Still, those 100-plus mph speeders represent a fraction of the state’s total of too-fast drivers.
Cops throughout Nevada issued an average of 175,000 citations for all levels of speeding per year from 2015 to 2019, 57 percent from Clark County, the most populous in the state, and 13 percent from Washoe, the next highest populated, the department reported.
During that period of years, Nevada had 454 fatal crashes related to speeding, or 31 percent of all fatal crashes, and nearly 60 percent of the speeding-related traffic accidents involved an impaired driver, meaning someone with a blood-alcohol level of 0.08 or more, with drugs detected in their system, or both, according to the transportation department.
Interestingly, crashes involving excessive speed on high-speed roadways like freeways are more common but are actually less likely to result in death or serious injury than those on “principal arterial” and other more minor roads “where most of these crashes are intersection-related,” the report stated.

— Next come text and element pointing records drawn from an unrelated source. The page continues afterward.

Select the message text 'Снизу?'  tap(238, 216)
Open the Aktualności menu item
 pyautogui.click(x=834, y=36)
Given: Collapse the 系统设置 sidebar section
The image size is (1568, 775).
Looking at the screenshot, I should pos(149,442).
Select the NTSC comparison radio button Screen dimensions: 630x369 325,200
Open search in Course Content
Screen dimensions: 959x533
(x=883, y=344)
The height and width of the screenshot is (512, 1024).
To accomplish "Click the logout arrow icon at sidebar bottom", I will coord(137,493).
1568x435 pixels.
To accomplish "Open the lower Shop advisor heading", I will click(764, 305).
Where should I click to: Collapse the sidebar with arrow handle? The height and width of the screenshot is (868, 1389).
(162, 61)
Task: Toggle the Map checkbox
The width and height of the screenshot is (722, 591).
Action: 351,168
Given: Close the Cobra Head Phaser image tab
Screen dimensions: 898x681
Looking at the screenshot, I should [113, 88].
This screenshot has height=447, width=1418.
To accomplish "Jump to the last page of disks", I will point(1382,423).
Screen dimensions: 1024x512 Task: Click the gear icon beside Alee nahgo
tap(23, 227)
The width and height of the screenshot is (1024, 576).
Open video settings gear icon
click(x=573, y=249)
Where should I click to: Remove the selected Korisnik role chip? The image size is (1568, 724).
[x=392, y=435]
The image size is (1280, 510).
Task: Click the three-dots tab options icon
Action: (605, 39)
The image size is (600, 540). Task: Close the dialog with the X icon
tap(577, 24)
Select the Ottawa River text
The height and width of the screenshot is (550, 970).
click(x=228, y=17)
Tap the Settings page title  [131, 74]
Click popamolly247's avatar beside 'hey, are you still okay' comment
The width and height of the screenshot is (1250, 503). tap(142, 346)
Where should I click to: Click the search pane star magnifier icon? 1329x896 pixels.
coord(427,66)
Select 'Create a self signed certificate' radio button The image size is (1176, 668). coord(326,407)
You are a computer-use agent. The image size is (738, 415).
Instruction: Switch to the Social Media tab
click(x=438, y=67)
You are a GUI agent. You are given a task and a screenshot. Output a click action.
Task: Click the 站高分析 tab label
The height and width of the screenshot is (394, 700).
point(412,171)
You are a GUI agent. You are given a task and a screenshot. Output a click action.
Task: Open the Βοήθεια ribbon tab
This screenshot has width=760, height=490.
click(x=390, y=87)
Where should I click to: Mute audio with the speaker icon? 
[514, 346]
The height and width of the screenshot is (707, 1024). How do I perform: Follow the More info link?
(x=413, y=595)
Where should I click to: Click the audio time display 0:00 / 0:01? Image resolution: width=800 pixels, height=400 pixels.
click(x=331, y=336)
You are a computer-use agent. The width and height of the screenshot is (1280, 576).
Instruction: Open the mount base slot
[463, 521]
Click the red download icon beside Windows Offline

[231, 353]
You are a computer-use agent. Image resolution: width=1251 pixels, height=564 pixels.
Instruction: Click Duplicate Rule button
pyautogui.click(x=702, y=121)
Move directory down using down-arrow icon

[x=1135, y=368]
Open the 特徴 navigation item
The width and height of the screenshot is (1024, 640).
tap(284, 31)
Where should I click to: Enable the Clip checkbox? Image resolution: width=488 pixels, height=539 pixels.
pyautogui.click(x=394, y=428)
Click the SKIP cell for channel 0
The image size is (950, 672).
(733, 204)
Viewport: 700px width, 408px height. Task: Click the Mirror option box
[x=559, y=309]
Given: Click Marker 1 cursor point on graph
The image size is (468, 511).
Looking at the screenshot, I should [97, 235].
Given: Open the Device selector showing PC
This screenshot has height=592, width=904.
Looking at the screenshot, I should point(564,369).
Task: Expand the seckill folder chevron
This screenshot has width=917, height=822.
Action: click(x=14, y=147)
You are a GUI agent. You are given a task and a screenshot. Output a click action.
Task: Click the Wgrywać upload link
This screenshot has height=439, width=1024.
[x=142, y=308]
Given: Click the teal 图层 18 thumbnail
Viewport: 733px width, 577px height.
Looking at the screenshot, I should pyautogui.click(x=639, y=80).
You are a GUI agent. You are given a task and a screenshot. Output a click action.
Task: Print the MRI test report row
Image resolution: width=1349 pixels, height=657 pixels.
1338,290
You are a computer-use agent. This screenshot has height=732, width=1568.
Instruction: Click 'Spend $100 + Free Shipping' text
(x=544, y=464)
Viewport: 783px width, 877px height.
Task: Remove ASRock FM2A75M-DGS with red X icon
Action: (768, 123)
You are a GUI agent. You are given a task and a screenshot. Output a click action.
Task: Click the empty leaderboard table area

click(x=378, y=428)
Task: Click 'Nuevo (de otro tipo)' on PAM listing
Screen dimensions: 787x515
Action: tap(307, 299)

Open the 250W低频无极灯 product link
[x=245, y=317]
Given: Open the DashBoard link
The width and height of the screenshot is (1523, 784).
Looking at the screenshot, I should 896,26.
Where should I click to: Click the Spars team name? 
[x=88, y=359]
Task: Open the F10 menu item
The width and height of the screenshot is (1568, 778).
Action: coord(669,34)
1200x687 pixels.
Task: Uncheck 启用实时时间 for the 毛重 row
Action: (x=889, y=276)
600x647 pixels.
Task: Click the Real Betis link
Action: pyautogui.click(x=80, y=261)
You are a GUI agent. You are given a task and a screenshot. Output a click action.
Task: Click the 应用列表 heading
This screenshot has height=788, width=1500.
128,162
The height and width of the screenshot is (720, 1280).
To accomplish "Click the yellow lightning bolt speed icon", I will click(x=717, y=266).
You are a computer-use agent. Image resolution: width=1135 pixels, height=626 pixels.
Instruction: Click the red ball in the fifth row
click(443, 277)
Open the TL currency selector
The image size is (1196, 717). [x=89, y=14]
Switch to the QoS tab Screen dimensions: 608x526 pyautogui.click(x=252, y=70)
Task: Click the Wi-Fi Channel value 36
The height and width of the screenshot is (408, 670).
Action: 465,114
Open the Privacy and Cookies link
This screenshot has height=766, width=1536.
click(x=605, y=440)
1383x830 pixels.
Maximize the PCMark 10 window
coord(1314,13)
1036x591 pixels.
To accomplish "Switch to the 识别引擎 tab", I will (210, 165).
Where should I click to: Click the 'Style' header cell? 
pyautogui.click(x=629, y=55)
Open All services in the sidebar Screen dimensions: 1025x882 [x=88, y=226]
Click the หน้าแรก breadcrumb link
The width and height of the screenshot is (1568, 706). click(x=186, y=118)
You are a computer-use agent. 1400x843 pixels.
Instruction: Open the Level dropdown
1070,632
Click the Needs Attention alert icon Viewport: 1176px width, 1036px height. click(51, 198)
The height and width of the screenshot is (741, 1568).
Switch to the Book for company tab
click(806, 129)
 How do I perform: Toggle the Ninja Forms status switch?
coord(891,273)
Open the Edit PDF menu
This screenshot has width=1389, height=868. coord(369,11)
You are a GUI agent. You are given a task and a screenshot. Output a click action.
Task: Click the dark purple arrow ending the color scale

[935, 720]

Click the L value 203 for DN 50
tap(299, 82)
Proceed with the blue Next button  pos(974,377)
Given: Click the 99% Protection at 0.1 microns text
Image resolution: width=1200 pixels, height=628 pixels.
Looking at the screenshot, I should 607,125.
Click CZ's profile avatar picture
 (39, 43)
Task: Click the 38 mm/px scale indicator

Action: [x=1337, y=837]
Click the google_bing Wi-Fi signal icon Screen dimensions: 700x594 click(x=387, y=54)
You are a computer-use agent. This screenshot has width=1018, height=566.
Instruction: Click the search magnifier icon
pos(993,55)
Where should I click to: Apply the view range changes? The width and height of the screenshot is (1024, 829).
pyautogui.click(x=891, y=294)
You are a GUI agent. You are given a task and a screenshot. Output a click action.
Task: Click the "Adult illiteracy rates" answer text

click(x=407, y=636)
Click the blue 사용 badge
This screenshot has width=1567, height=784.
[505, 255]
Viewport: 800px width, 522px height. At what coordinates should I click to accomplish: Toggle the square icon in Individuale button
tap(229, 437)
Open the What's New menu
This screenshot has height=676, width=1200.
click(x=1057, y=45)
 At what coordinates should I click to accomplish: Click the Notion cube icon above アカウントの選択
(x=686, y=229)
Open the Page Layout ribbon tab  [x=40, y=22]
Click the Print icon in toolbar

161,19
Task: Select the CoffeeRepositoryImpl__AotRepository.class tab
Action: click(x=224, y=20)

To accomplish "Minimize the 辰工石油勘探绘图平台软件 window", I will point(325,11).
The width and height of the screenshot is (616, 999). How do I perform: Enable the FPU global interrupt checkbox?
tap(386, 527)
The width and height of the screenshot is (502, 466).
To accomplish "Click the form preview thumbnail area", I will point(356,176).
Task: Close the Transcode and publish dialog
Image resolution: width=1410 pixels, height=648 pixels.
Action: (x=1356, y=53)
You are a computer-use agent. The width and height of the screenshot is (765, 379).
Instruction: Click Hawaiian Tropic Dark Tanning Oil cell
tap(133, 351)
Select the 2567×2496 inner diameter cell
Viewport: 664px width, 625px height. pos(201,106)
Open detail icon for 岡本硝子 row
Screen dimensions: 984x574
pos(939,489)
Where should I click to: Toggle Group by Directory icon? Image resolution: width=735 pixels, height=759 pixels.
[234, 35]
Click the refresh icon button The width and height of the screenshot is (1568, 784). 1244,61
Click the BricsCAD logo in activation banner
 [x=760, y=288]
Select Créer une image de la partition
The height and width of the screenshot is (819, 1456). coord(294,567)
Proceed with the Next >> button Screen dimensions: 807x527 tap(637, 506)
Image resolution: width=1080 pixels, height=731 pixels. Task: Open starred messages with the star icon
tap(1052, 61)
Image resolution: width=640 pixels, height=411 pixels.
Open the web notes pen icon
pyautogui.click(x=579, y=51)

Troopers typically use radar-related technology to find out who’s speeding but they can also tell simply by seeing a fast car, according to Capt. James T. Simpson, a spokesman for Nevada State Police in Carson City.
Nevada law, prohibits motorists from traveling “a rate of speed greater than 80 miles per hour,” except for 85 mph on certain rural highways, and fines charged to violators “must not exceed $20 for each mile per hour a person travels above the posted speed limit or the proper rate of speed at which the person should be traveling.”
Fines levied to guilty drivers may range from $250 to $1,000 and a sentence of up to six months in jail, according to the law.
Simpson said that decisions on what to do with a 100-mph driver lie with the local courts in counties where the citations are issued, including the size of the fine and whether to prosecute the driver for misdemeanor reckless driving.
“Speed alone does not necessarily mean the driver will be cited for reckless driving,” he said. “We rely on statute to determine if the driver meets the statutory definition and if reckless driving is appropriate. Each court or jurisdiction is responsible to adjudicate each case individually which includes whether or not the driver license will be suspended.”
“We continue to remind motorists that every time they get behind the wheel, lives are in their hands,” he said. “Slow down, never drive impaired and remember that we all share the road.”